Amey left Sacramento State holding all of the Hornets' major receiving and return records including: career receptions (248), career receiving TDs (27), season receptions (76), receptions in a single-game (15), career kickoff return yards (1,687), career punt return for touchdown (90 yards) and most punt returns in a season (33).

==Professional career==

===San Francisco 49ers===
After going undrafted in the 2005 NFL draft, the San Francisco 49ers signed Amey on April 27, 2005. Prior to the season opener he changed his first name from Fred to Otis. He made the team out of training camp, and in his first regular season game against the St. Louis Rams on September 11, he returned a punt 75 yards for a touchdown. Amey played in 11 games over the course of the season, averaging 17.2 yards per kick return an 11.4 yards per punt return. He recorded no receptions and also fumbled once on a punt return. Amey was released by the 49ers on September 2, 2006.

===Austin Wranglers===
In early 2007, Amey signed with the Austin Wranglers of the Arena Football League. He went on to appear in all 16 regular season games for the Wranglers that season, totaling 1,738 all-purpose yards. Amey finished third on the team in receptions with 88 and was second on the team in both receiving yards (1,036) and touchdowns (18). Amey also carried the ball 25 times for 54 yards and returned 36 kicks for 630 yards.

===Atlanta Falcons===
On August 12, 2007, Amey signed with the Atlanta Falcons. He appeared in two preseason games, recording two receptions for 23 yards.
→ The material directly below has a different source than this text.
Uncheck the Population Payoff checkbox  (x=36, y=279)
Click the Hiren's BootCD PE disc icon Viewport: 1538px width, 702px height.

However, Amey failed to make the team and was waived on September 1. He spent the rest of the year out of football.

===Cleveland Gladiators===
After not being able to land with an NFL team in 2007, Amey re-joined the AFL with the Cleveland Gladiators. On April 19, 2008, Amey recorded a career-high 15 receptions for 208 yards and six touchdowns in an 83–69 victory against the Los Angeles Avengers. He also helped lead the Gladiators to a deep playoff run, reaching the AFL National Conference Championship Game in 2008. Amey led the Arena Football League with 50 touchdowns in the 2008 season.

===BC Lions===
Amey was signed by the BC Lions on May 13, 2009. However, he was released at the end of training camp on June 24.

===Winnipeg Blue Bombers===
On August 17, 2009, the Blue Bombers signed Amey to the practice roster after learning their top receiver, Terrence Edwards, was questionable to play the next game with a turf toe injury. On September 26, Amey appeared in his first CFL game against the Toronto Argonauts. In the game, he recorded six receptions for 118 yards. Amey played in five regular season games for the Blue Bombers in 2009, recording 188 yards on 13 catches. He also recorded three tackles on special teams. On June 2, 2010, the Blue Bombers released Amey.

==Coaching career==
On December 30, 2025, Amey was hired to serve as the director of player development for the Sacramento State Hornets under new head coach Alonzo Carter.

==Career statistics==

| Year | Team | Receiving |  |  | Rushing |  |  | Return |  |  |
| Rec | Yards | TD | Att | Yards | TD | Ret | Yards | TD |
| 2007 | Aus. | 89 | 1,033 | 18 | 25 | 54 | 10 | 36 | 630 | 0 |
| 2008 | Cle. | 112 | 1,516 | 48 | 5 | 11 | 1 | 32 | 601 | 1 |
| Career |  | 201 | 2,549 | 66 | 30 | 65 | 11 | 68 | 1,231 | 1 |

==Personal life==
Amey's brother, Vince, was a defensive tackle at Arizona State and played for the Oakland Raiders in 1998. He also played for the Los Angeles Avengers and Arizona Rattlers of the Arena Football League between 2001 and 2007.